I agree with kutulu about that. If you wanted to increase the gravitational pull of that point mass, you'd add more mass to it. Whether the volume (and therefore, the density) changes, is totally irrelevant. Realistically, if you increase the mass of the point mass and bring a varying volume into the equation then its density is going to change. However, the mass and the distance from the object are the only two factors you need to worry about when calculating gravitational effects. Volumes and densities are a completely different story.

Ok, with this many people telling me I'm wrong I guess I shall have to concede.

I have a question though and it is based off of a half remembered statement, so if anyone can elaborate on it I would appreciate it.
Does a dense mass rotating at high speeds(and I mean HIGH speeds) create a stronger gravitational pull than the same mass not spinning?

No. Why should it? It's all about the Massiums.... erm, Mass. Look at Saturn, spins
slower than a mofo, but it definately exerts a hefty Gravitational force. Although
I really have nothing to compare it to, so that's probably a null statement.

I'm going to err on the side of caution here because i haven't read anything to confirm or deny the theory that things spinning faster makes their gravitational pull grow. However, my theory based on how much knowledge of the subject resides in my brain is that it would have no effect on the gravitational pull at all since the mass of the object isn't changing. If you were on the surface of the big spinning mass then it could possibly be that the centrifugal force is acting on you and if the spin becomes fast enough, it could propel you off the big spinning mass. (I'm not sure if centripetal force comes into this theory) But thats just one force being stronger than another, the gravitational force is still the same.

Seek a second opinion ;)

Saturn has a hefty pull because it has a large mass.
My question is theoritical, I was thinking of something about the size of a grapefruit that has a good bit of mass spinning really fast, like so fast that a point on the surface would be travelling at close to the speed of light. I could swear that I had heard this effect mentioned somewhere. :confused:

As something travels closer to the speed of light (and I mean real freakin close) then
it starts to gain an infinite amount of mass, but I don't believe it affects gravitational
pull in anyway. It might, I've never really read anywhere about correlations between
speed-of-light-induced mass and gravity. I could totally be wrong at this last point.

**Given information**
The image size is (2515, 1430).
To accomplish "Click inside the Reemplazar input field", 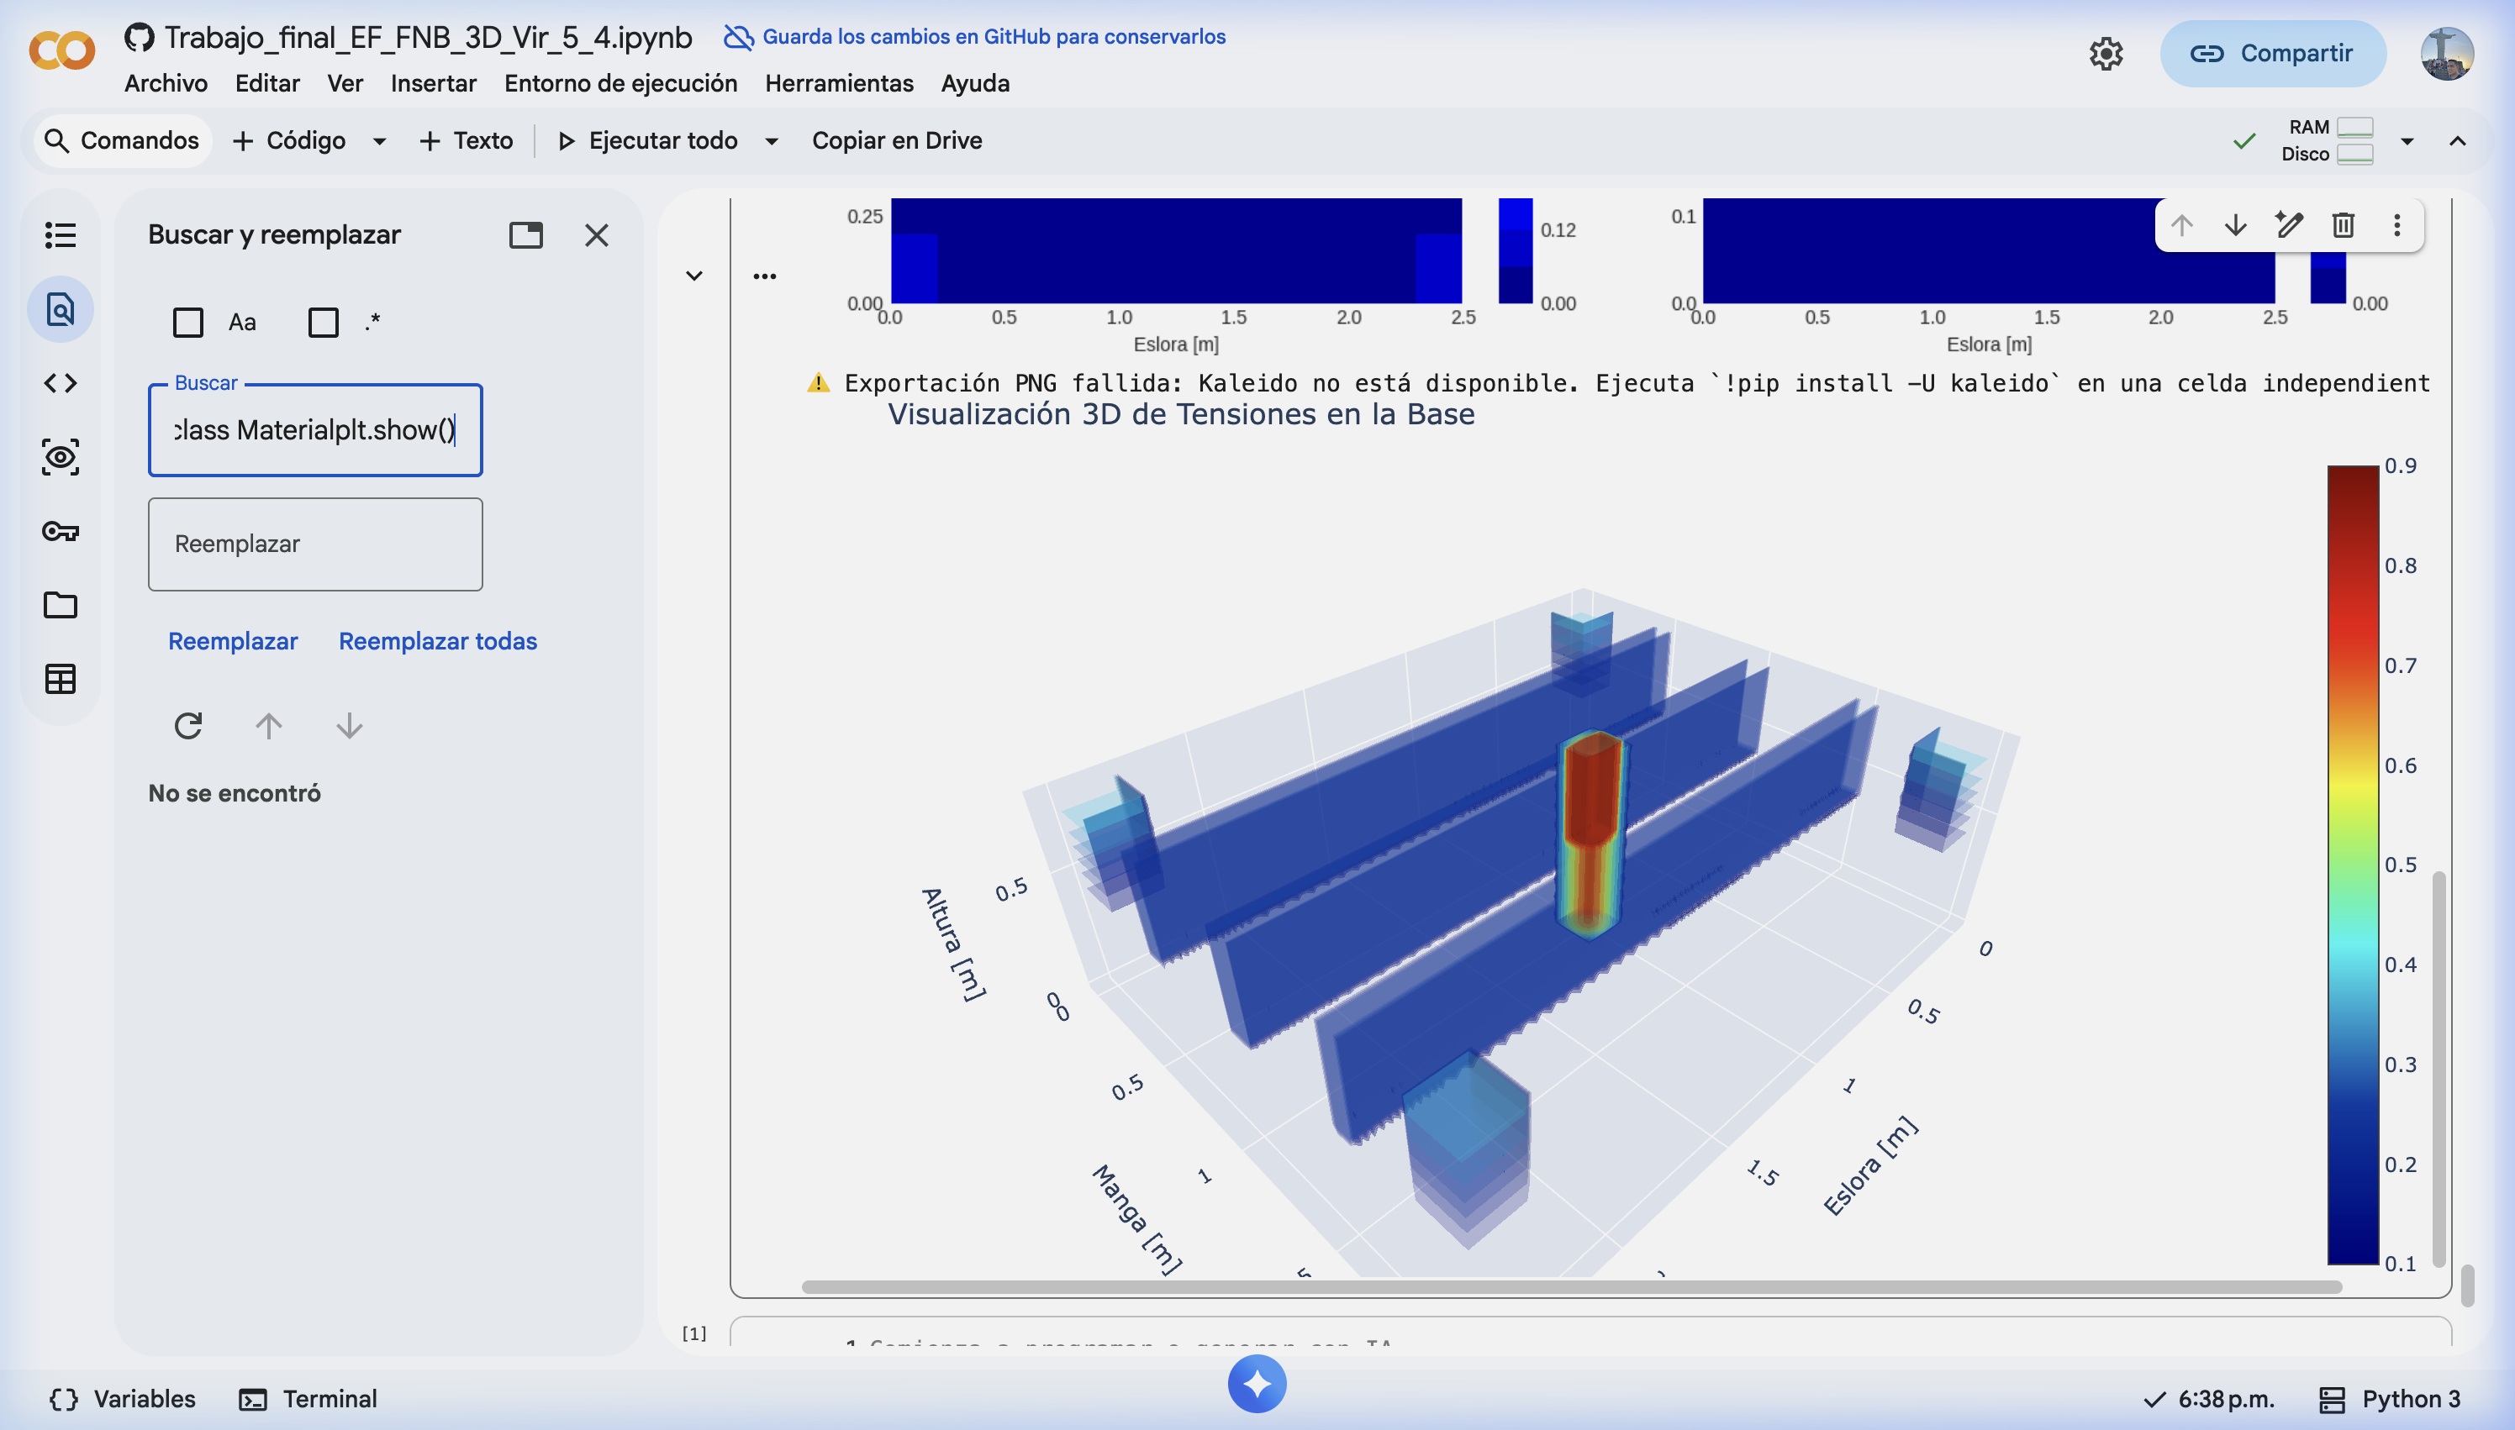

**Task description**
List every named kind of force that the gravity discussion mentions.

**Finished exercise**
Gravitational force, centrifugal force, centripetal force